**EXERCISE:**
Please transcribe the part of the piece about Professor Gose below between "Professor Stephen Gose" and "been a spy.", inclusive, keeping every word and mark unchanged.

**EXCERPT:**
- - - - -
The Lovable Goofball We Call Gose

Learning Python this semester has been one of the most engaging educational experiences of my life. Somehow, Professor Gose manages to teach Python—a basic programming language—in the most intuitive way. His lessons are less of a lecture and more of an immersive experience. He constantly engages students and tailors his lessons for different learning styles. That's why Introduction to Python is my favorite class.


Even though Gose is a computer science professor teaching a programming class, he always attempts to make the information relevant for every student in the class. He can easy tie Python programming back to cyber security, robotics or business. But it's his pure excitement that got me excited about Python. 

Why should someone learn Python? "It's fully integrated into the scientific community and imperative to AI and IoT," says Gose. 


Professor Gose

Professor Stephen Gose is one hell of a character. His laugh is loud and contagious. If you can't hear him coming, then you can see him coming in his uniform of bright dress shirts and wacky ties. He has been making video games since 1972. He speaks multiple languages. He may or may not have been a spy.
- - - - -
**EXTRACTED RECORDS:**

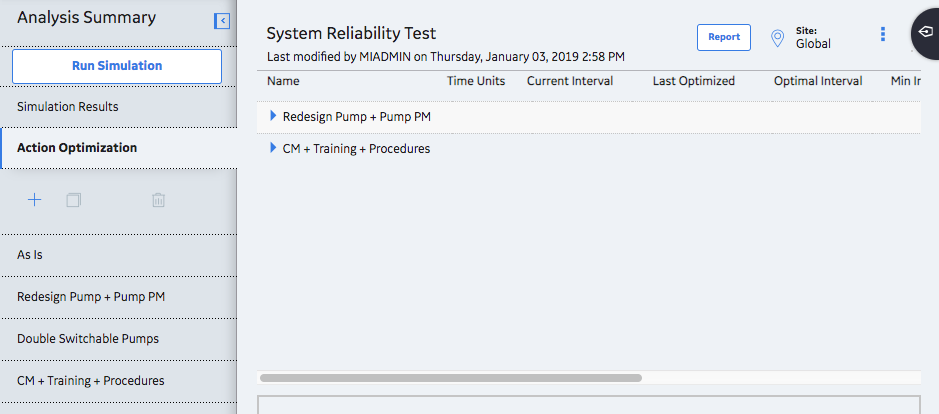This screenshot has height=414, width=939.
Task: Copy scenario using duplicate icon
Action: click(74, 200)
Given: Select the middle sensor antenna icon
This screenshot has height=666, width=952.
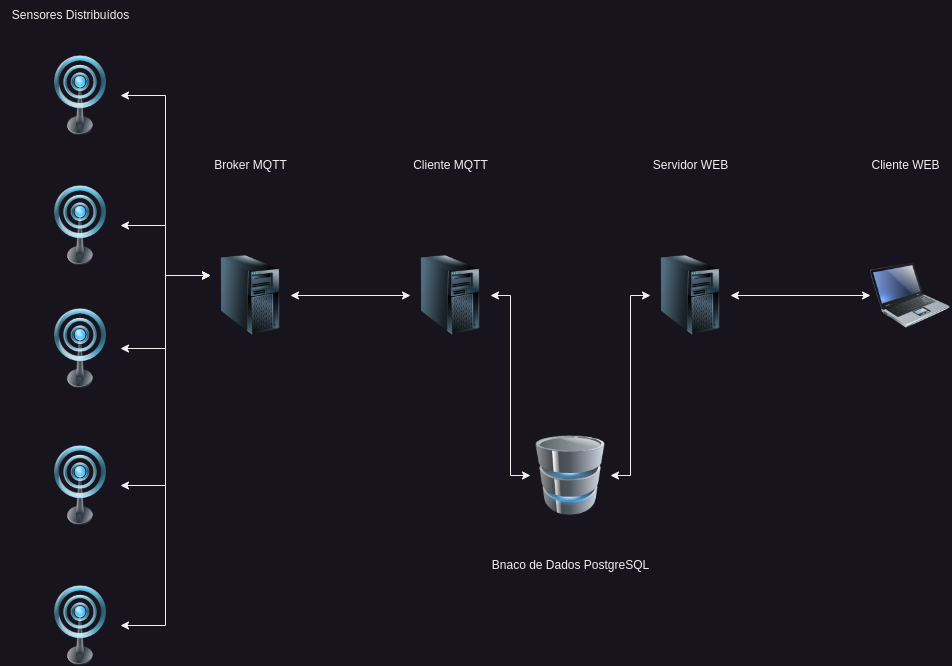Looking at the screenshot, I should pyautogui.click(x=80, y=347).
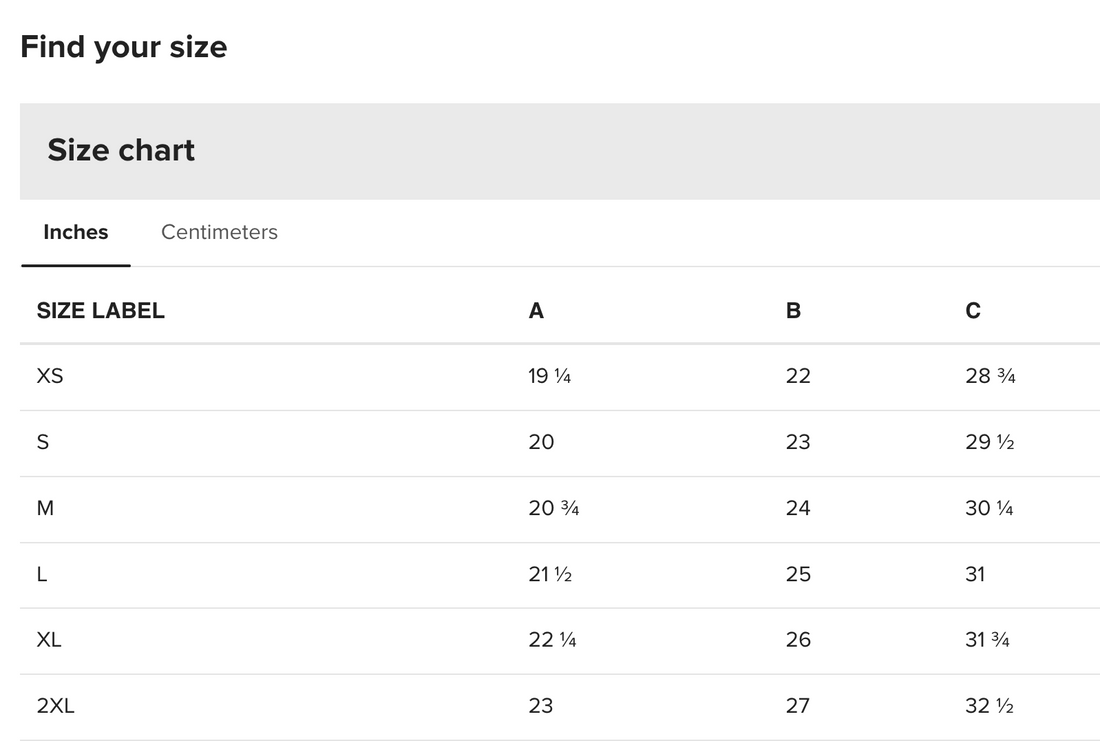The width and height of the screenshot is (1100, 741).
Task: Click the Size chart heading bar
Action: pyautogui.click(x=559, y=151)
- - - - -
**COMPLETE RESPONSE:**
Professor Stephen Gose is one hell of a character. His laugh is loud and contagious. If you can't hear him coming, then you can see him coming in his uniform of bright dress shirts and wacky ties. He has been making video games since 1972. He speaks multiple languages. He may or may not have been a spy.